▶ Tareas
1 > Según el texto de lectura, ¿a dónde se enviaron los datos médicos para conseguir un buen sitio en la plaza de San Pedro?
2 > Cita sin cambios el fragmento del texto de lectura que empieza con "Llevaba muchos años" y sigue hasta "de su Iglesia.".

▶ Texto de lectura
=====

Llevaba muchos años queriendo realizar este sueño. Lo había intentado cuando el Papa era Juan Pablo II; sin embargo, tuvimos que suspender el viaje por una enfermedad grave de mi suegro, que en paz descanse. Se entiende que mi ilusión creciese más aún. Deseaba, ante todo, poder abrazar al Romano Pontífice, Francisco, y mostrarle con ello mi amor a su persona, a la Iglesia, a Jesucristo y a la humanidad entera.
 
Lo preparé todo con cuidado y esmero. Todo, hasta los pequeños detalles. Había escrito a la Nunciatura enviando mis datos médicos para poder estar bien situado en la plaza de San Pedro. Me daba cuenta de la importancia de la visita a su Santidad, pues, para mí, el Papa es uno de mis grandes amores. Entiendo y creo que es el sucesor de Pedro, a quien Jesucristo puso como cabeza y fundamento de su Iglesia.

=====

▶ Entradas proporcionadas
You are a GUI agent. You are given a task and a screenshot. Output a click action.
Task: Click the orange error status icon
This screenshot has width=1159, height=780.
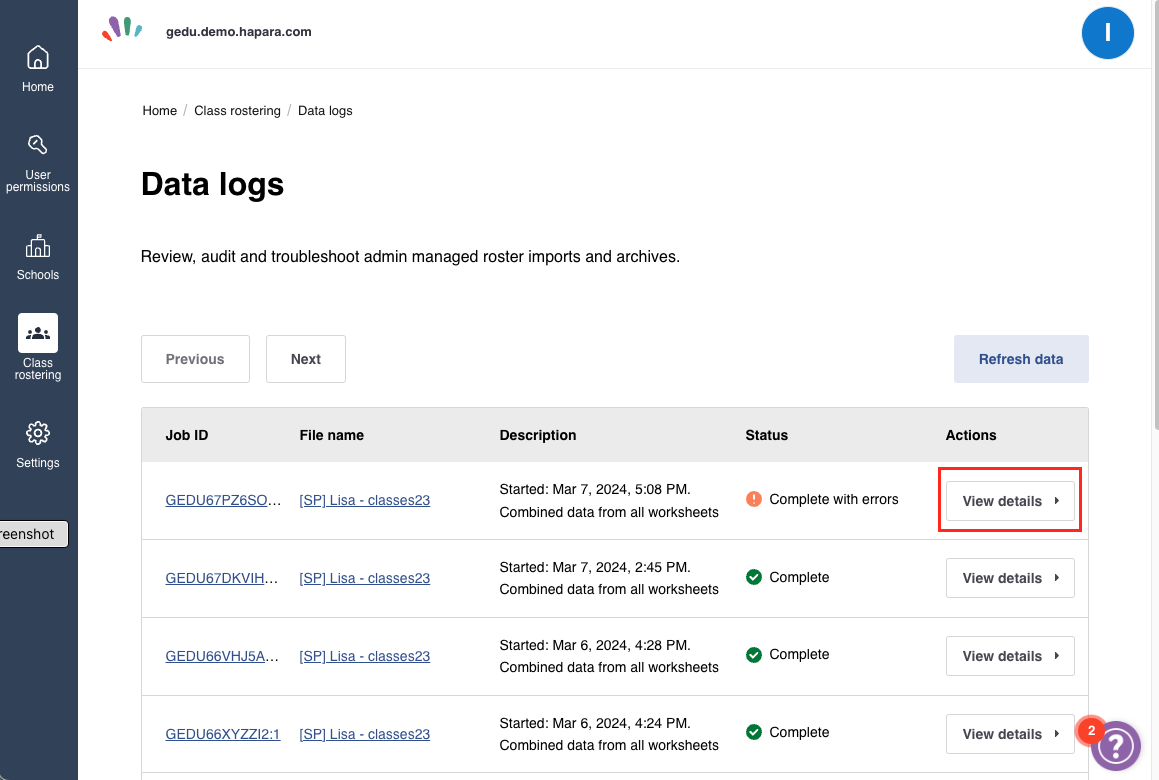point(754,499)
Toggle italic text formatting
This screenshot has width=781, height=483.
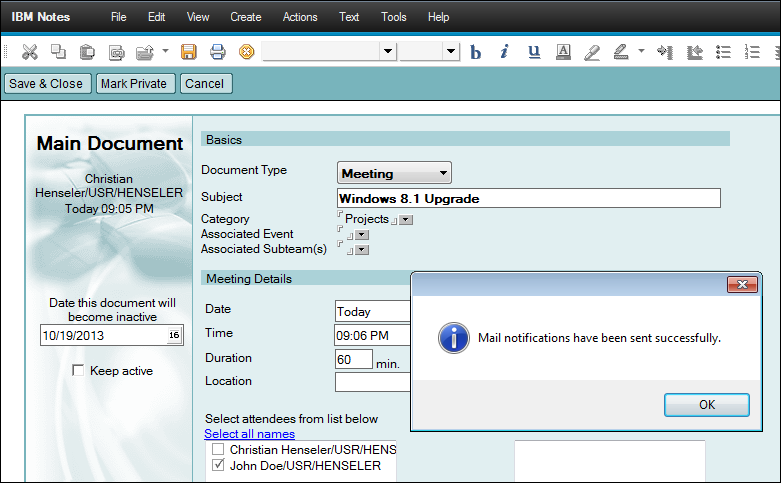pos(504,52)
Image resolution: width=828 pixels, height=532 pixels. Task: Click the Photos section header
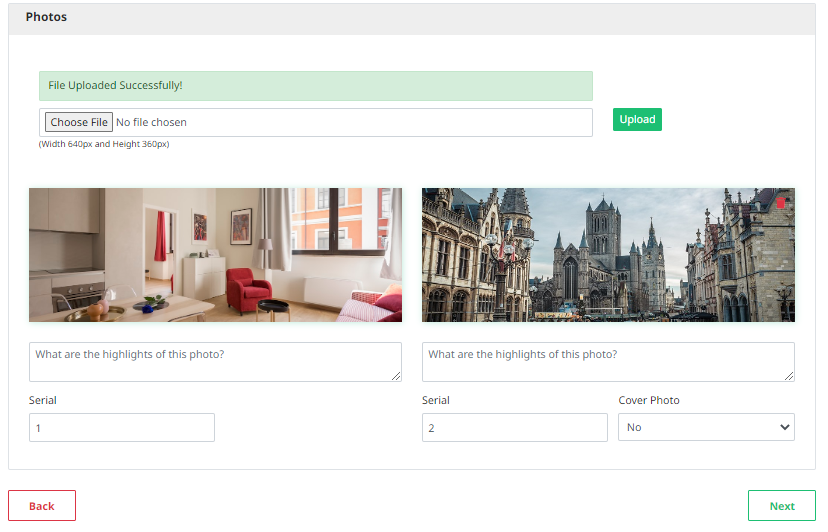(46, 17)
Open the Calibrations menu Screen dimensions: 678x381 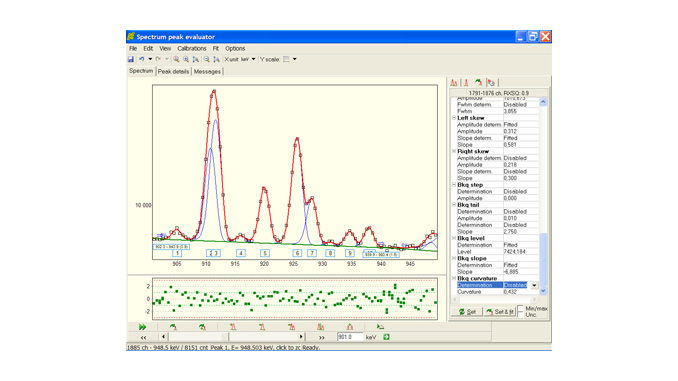tap(192, 48)
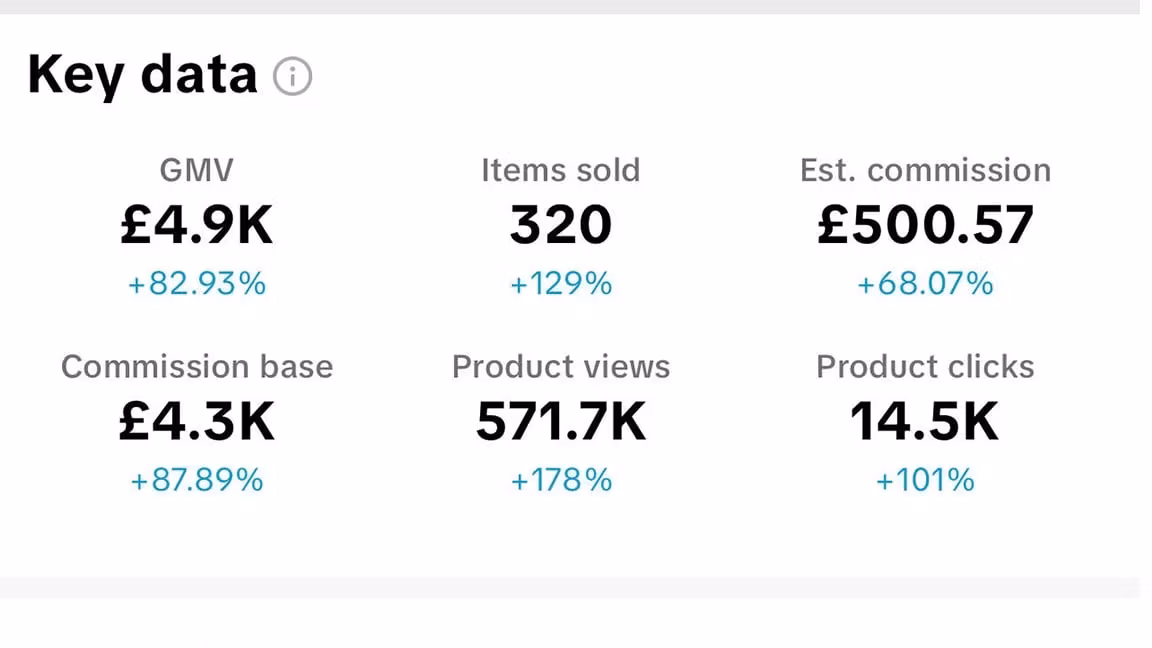Open the Items sold metric label

(560, 170)
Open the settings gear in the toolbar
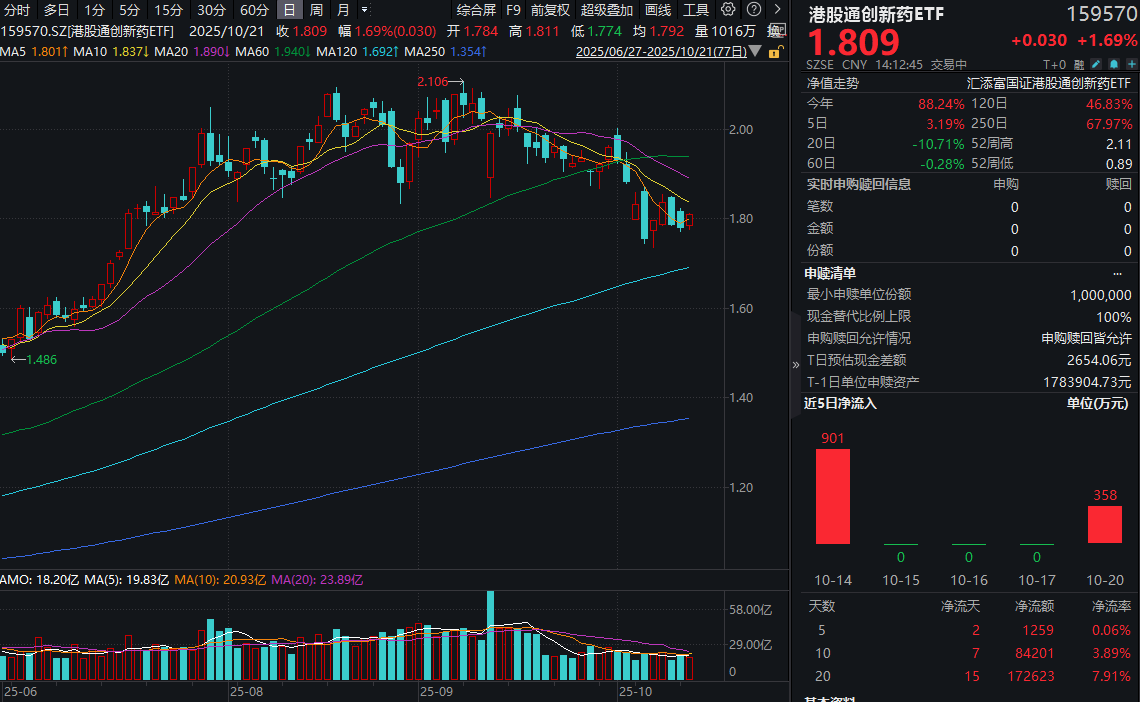Viewport: 1140px width, 702px height. [x=727, y=9]
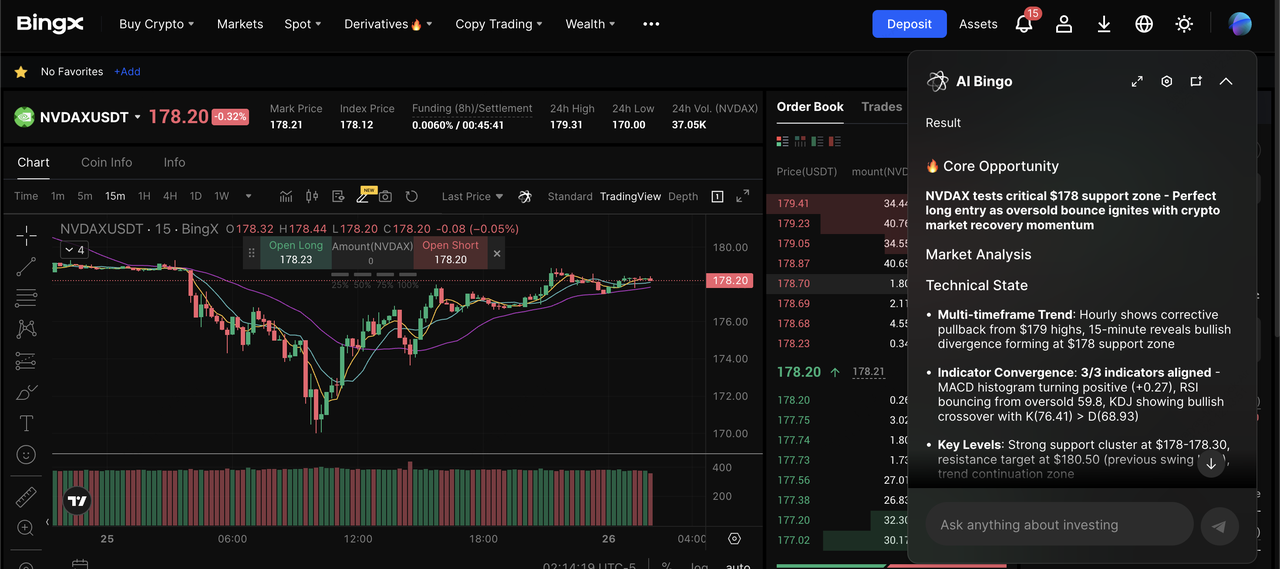The width and height of the screenshot is (1280, 569).
Task: Click the Ask anything about investing field
Action: 1058,525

=====

▶ Respuestas dadas
1 > A la Nunciatura.

2 >
Llevaba muchos años queriendo realizar este sueño. Lo había intentado cuando el Papa era Juan Pablo II; sin embargo, tuvimos que suspender el viaje por una enfermedad grave de mi suegro, que en paz descanse. Se entiende que mi ilusión creciese más aún. Deseaba, ante todo, poder abrazar al Romano Pontífice, Francisco, y mostrarle con ello mi amor a su persona, a la Iglesia, a Jesucristo y a la humanidad entera.
 
Lo preparé todo con cuidado y esmero. Todo, hasta los pequeños detalles. Había escrito a la Nunciatura enviando mis datos médicos para poder estar bien situado en la plaza de San Pedro. Me daba cuenta de la importancia de la visita a su Santidad, pues, para mí, el Papa es uno de mis grandes amores. Entiendo y creo que es el sucesor de Pedro, a quien Jesucristo puso como cabeza y fundamento de su Iglesia.